Exactly as given, reproduce the records in full.

━━━━━ TASK INPUT

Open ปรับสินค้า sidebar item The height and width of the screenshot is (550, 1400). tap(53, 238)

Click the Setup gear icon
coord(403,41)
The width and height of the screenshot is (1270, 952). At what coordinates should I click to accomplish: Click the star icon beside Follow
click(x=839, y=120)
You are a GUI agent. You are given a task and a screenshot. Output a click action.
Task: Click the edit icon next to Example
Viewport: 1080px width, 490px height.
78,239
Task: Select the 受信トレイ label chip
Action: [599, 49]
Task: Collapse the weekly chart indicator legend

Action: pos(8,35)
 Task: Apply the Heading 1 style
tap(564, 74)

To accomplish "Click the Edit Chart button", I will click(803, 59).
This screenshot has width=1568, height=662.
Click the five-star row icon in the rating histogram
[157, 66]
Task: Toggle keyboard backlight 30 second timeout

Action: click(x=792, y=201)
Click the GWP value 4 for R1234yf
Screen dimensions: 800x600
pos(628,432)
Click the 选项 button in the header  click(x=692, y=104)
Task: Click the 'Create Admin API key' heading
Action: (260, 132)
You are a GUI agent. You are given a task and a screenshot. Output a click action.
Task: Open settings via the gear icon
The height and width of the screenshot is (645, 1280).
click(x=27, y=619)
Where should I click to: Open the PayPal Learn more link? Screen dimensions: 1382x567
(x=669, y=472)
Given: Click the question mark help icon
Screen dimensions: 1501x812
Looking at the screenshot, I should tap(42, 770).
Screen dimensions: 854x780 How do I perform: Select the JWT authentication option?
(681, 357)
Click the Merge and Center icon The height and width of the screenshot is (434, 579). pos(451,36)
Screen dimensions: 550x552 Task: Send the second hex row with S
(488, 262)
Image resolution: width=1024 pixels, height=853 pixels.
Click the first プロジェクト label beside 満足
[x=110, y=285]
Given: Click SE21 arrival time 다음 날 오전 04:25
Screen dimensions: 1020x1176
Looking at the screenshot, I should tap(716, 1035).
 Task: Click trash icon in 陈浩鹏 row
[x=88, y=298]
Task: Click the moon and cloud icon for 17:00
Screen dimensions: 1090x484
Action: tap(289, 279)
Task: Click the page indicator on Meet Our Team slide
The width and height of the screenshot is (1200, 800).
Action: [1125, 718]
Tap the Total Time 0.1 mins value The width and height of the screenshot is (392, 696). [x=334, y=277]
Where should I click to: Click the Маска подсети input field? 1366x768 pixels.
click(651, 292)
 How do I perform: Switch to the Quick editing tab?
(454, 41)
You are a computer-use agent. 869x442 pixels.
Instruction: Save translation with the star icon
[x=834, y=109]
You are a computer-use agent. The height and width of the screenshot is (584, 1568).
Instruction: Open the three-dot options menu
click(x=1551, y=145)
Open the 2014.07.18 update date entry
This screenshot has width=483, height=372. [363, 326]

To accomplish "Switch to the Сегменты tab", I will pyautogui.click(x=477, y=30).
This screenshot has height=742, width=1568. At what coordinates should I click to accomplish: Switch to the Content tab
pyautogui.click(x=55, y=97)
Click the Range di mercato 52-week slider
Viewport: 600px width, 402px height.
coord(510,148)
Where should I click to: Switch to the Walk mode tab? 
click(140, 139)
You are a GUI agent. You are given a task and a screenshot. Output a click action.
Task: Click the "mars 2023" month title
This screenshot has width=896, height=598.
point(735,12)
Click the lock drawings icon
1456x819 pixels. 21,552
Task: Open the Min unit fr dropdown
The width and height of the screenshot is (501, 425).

━━━━━━━━━━

> _OUTPUT OF THE TASK_
Open ปรับสินค้า sidebar item The height and width of the screenshot is (550, 1400). tap(53, 238)

Click the Setup gear icon
coord(403,41)
The width and height of the screenshot is (1270, 952). At what coordinates should I click to accomplish: Click the star icon beside Follow
click(x=839, y=120)
You are a GUI agent. You are given a task and a screenshot. Output a click action.
Task: Click the edit icon next to Example
Viewport: 1080px width, 490px height.
78,239
Task: Select the 受信トレイ label chip
Action: [599, 49]
Task: Collapse the weekly chart indicator legend

Action: pos(8,35)
 Task: Apply the Heading 1 style
tap(564, 74)

To accomplish "Click the Edit Chart button", I will click(803, 59).
This screenshot has width=1568, height=662.
Click the five-star row icon in the rating histogram
[157, 66]
Task: Toggle keyboard backlight 30 second timeout

Action: click(x=792, y=201)
Click the GWP value 4 for R1234yf
Screen dimensions: 800x600
pos(628,432)
Click the 选项 button in the header  click(x=692, y=104)
Task: Click the 'Create Admin API key' heading
Action: (260, 132)
You are a GUI agent. You are given a task and a screenshot. Output a click action.
Task: Open settings via the gear icon
The height and width of the screenshot is (645, 1280).
click(x=27, y=619)
Where should I click to: Open the PayPal Learn more link? Screen dimensions: 1382x567
(x=669, y=472)
Given: Click the question mark help icon
Screen dimensions: 1501x812
Looking at the screenshot, I should tap(42, 770).
Screen dimensions: 854x780 How do I perform: Select the JWT authentication option?
(681, 357)
Click the Merge and Center icon The height and width of the screenshot is (434, 579). pos(451,36)
Screen dimensions: 550x552 Task: Send the second hex row with S
(488, 262)
Image resolution: width=1024 pixels, height=853 pixels.
Click the first プロジェクト label beside 満足
[x=110, y=285]
Given: Click SE21 arrival time 다음 날 오전 04:25
Screen dimensions: 1020x1176
Looking at the screenshot, I should tap(716, 1035).
 Task: Click trash icon in 陈浩鹏 row
[x=88, y=298]
Task: Click the moon and cloud icon for 17:00
Screen dimensions: 1090x484
Action: tap(289, 279)
Task: Click the page indicator on Meet Our Team slide
The width and height of the screenshot is (1200, 800).
Action: [1125, 718]
Tap the Total Time 0.1 mins value The width and height of the screenshot is (392, 696). [x=334, y=277]
Where should I click to: Click the Маска подсети input field? 1366x768 pixels.
click(651, 292)
 How do I perform: Switch to the Quick editing tab?
(454, 41)
You are a computer-use agent. 869x442 pixels.
Instruction: Save translation with the star icon
[x=834, y=109]
You are a computer-use agent. The height and width of the screenshot is (584, 1568).
Instruction: Open the three-dot options menu
click(x=1551, y=145)
Open the 2014.07.18 update date entry
This screenshot has width=483, height=372. [363, 326]

To accomplish "Switch to the Сегменты tab", I will pyautogui.click(x=477, y=30).
This screenshot has height=742, width=1568. At what coordinates should I click to accomplish: Switch to the Content tab
pyautogui.click(x=55, y=97)
Click the Range di mercato 52-week slider
Viewport: 600px width, 402px height.
coord(510,148)
Where should I click to: Switch to the Walk mode tab? 
click(140, 139)
You are a GUI agent. You are given a task and a screenshot. Output a click action.
Task: Click the "mars 2023" month title
This screenshot has width=896, height=598.
point(735,12)
Click the lock drawings icon
1456x819 pixels. 21,552
Task: Open the Min unit fr dropdown
The width and height of the screenshot is (501, 425).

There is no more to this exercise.